Third, the above 2 points are especially true when it comes to mid-cap funds. These funds will tend to outperform by a mile in a market recovery, showcasing impressive one-year returns that cannot repeat. Besides, when such returns woo investors into determinedly going after a few such funds, it may suddenly cause a hike in assets under management, causing the fund to struggle to deploy the same in opportune mid and small-cap stocks.
Stick to funds with established long-term record and do not unnecessarily switch them because they have lagged peers for 6 months or 1 year. As long as the fund has beaten the benchmark, its underperformance, if any, over other established peers is not over 5 percentage points, and its strategy is convincing to you, you have little reason to disturb your portfolio.
To go for ‘in’ funds based on short-term performance may turn out to be a ‘not so cool’ decision over the long run.
Mistake #3 – Going for hot themes
If you are not doing any of the above cool mistakes, then you are probably going after ‘hot’ themes. Infrastructure was hot in 2007. FMCG was hot until 2012. US-focused funds were hot in 2012. European funds were hot in 2013. We could go on.

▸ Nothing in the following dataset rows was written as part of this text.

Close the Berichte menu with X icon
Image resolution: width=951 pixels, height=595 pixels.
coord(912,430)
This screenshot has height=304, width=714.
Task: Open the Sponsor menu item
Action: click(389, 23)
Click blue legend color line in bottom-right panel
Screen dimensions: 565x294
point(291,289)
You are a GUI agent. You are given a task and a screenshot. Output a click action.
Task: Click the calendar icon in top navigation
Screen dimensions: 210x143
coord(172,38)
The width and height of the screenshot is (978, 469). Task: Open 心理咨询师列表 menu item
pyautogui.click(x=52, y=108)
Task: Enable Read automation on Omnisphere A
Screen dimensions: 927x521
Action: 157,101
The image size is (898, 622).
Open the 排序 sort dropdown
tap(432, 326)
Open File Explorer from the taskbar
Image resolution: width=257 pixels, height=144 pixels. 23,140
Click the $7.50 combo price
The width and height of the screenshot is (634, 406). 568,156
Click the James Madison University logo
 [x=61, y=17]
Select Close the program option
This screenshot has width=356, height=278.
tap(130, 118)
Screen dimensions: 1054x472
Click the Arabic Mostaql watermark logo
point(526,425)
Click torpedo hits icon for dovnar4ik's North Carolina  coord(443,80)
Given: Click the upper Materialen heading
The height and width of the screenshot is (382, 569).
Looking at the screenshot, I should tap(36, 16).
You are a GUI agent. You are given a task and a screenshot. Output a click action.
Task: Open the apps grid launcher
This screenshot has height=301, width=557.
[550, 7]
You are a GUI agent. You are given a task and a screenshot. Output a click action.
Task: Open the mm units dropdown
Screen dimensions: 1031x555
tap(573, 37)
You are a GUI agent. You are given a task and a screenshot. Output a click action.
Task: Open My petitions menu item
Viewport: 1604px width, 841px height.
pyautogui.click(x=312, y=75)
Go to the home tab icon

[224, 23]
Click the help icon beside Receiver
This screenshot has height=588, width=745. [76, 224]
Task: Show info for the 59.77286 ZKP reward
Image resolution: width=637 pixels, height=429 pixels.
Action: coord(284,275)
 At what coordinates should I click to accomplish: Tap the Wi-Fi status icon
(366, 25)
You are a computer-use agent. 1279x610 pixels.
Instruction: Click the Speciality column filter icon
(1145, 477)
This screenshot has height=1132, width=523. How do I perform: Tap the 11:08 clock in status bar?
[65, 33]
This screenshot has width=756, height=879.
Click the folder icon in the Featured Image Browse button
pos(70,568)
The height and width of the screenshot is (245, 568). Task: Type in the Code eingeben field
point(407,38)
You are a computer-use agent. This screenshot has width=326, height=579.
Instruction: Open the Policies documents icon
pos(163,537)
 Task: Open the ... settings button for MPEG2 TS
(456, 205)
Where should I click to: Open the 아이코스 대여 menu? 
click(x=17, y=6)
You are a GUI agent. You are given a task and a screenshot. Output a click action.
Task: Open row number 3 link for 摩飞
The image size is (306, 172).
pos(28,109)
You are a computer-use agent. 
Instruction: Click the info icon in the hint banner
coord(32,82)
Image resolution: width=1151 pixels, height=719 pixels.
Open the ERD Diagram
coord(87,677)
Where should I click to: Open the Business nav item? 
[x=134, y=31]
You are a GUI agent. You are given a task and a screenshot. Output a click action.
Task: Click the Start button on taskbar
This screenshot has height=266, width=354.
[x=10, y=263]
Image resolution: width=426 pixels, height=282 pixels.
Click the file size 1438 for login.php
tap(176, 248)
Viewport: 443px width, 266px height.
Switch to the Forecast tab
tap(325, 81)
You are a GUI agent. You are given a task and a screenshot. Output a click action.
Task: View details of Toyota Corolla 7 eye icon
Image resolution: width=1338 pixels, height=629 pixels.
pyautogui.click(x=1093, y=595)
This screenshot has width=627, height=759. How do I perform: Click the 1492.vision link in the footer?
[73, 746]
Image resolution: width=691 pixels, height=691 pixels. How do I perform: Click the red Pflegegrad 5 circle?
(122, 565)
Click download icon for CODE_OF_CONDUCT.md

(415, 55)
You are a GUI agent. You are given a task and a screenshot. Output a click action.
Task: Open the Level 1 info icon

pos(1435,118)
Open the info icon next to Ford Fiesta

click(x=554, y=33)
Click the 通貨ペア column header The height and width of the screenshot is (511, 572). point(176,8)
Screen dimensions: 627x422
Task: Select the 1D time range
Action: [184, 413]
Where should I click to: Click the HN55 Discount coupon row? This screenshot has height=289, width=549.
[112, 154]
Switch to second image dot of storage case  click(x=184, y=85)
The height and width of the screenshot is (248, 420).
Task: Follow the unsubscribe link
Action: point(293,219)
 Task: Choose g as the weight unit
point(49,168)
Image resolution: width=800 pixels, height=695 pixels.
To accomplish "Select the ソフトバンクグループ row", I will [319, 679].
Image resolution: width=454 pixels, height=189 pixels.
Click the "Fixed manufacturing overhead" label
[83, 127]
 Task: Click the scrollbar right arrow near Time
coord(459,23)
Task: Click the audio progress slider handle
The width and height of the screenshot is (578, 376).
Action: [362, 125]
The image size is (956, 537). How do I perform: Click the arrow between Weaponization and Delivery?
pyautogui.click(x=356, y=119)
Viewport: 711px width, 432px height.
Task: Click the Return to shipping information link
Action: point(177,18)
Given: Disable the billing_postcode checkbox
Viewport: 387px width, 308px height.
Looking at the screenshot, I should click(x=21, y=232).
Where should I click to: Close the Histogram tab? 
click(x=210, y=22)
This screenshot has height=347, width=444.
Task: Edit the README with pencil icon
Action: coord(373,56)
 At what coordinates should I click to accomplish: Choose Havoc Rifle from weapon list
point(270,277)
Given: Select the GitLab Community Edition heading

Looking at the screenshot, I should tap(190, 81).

The simple truth here is that – they have already become hot. That means there could well be a bubble. Hence, if you choose to enter them now, you may well burn your fingers!
No doubt, themes can play a part in either providing kicker returns to your portfolio, or to provide diversification. But then, you need to be doing three things to add them to your portfolio – one, you should be willing to track them; two, you should not load more than 10% of your portfolio with such themes, and three, you should be willing to exit when you see money and not wait for the last bubble in the theme to burst.
If all these are not easy for you, then remember, most of the local themes (and in some cases even international stocks (PPFAS Equity, Templeton India Equity Income are examples) are available in diversified equity funds. Diversified funds help you ride the sector at reasonably opportune times, while dynamically shifting allocation when they seen the trends turn.
Following these simple rules will more or less shock-proof your portfolio from market inanity, as well as your own mistakes. If the above piece of suggestion makes you doubt where equities stand now, here’s some data to cheer you:
The data above shows how the number of times the price earnings ratio rises between the beginning and peak of a rally. The good news is that the current rally has not driven the P/E to the average levels seen before, suggesting scope for expansion. Besides, earnings growth has just picked up, providing scope for P/Es to remain less pricey. That means, we are unlikely to be in a bubble territory.
Disclaimer: Returns mentioned are past returns and are not indicative of future performance.